From misdirection and the magical practice of "forcing", to mirror neurons and synaptic plasticity, Sleights of Mind is a spellbinding mix of magic and science. The authors invite us to sip this heady potion as they show us how understanding the myriad ways in which the brain is deceived by magic may solve some of the mysteries surrounding how it works.

“Magic tricks fool us because humans have hard-wired processes of attention and awareness that are hackable,” say the authors. Magicians use your mind’s intrinsic properties against you. In a magical feat of their own, the authors persuaded magicians such as James Randi and Teller from the Las Vegas headline act Penn and Teller to deconstruct tricks so that Macknik and Martinez-Conde could later attempt to reconstruct what is going on inside your head “as you are suckered”.

Magic, say the neuroscientists, could reveal how the brain functions in everyday situations such as shopping. However, it is a stretch to believe, as the authors do, that if you’ve bought an expensive item that you never intended to buy, then you were probably a victim of the “illusion of choice”, a technique magicians use to rob their dupes of genuine choice.

The magician toys with us when he appears to put a coin into his right hand, closes it, waves his left over it, and then opens the right. The coin, which we feel must still be there, has “vanished”. He makes us experience the impossible by disrupting the expected relationship between a cause and its effect.

What we see, hear, and feel is based on what we expect to see, hear and feel due to our experiences and memories. When these expectations are violated the brain takes more time to process data or our attention focuses on the violation. Success or failure for the magician relies on his skill in diverting our attention away from the method and towards the magical effect.
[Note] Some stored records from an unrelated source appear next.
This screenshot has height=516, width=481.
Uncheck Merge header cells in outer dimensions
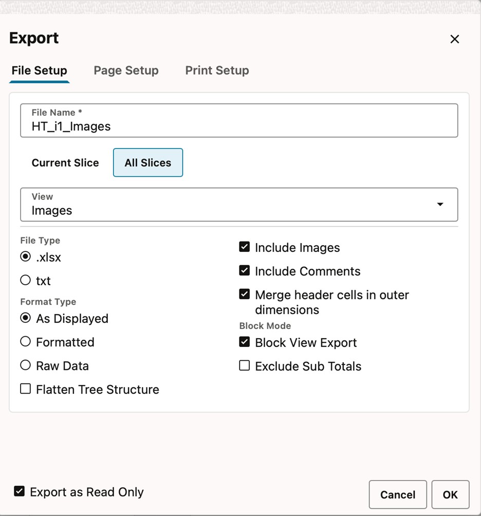(x=244, y=294)
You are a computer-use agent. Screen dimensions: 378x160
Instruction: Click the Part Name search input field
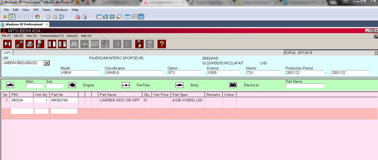[305, 86]
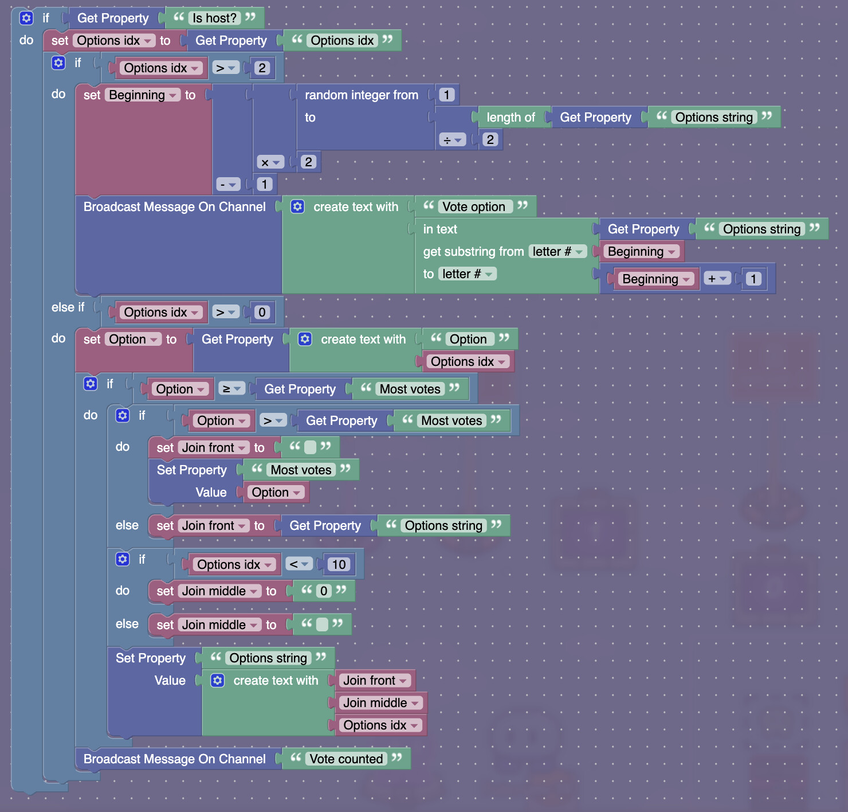Screen dimensions: 848x812
Task: Click the gear icon on the 'Is host?' if block
Action: tap(26, 18)
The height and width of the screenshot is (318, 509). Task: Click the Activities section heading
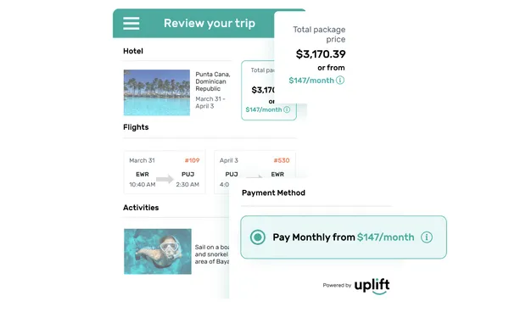point(141,208)
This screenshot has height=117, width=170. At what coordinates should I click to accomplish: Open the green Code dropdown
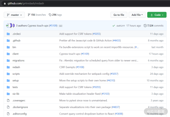point(157,15)
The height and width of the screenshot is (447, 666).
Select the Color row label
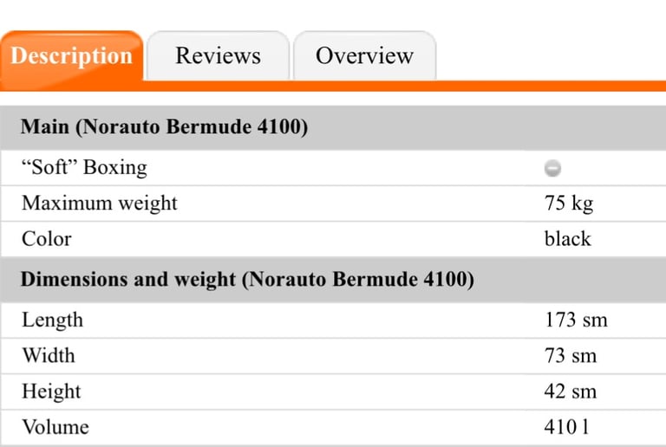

Great magicians, through countless hours of practice, manipulate our attention, memory and causal inferences using a bewildering combination of visual, auditory and tactile methods. The greatest magic show on earth, though, is the one happening in your brain.

Thursday 4 November 2010

Neutrino

Ghost Particle

Neutrino by Frank Close

New Scientist, 6 November 2010


For a moment in the late 1920s, Niels Bohr considered the unthinkable: abandoning the notion of conservation of energy. He wasn't calling for its wholesale rejection, only that it be disregarded whenever a neutron decayed into a proton and an electron, as some energy appeared to go missing along the way.

Wolfgang Pauli, who was wont to damn poor ideas as "not even wrong", came up with a solution he called "a terrible thing" - an unknown particle to account for the missing energy. Since it had to be electrically neutral with little or no mass, it was called the neutrino, the "little neutral one".

In this short and informative book, Frank Close recalls those who had the ingenuity and patience to catch and understand this elusive particle that barely interacts with other matter. Their successors are hunting neutrinos left over from the big bang, and no one knows what story these relics will tell.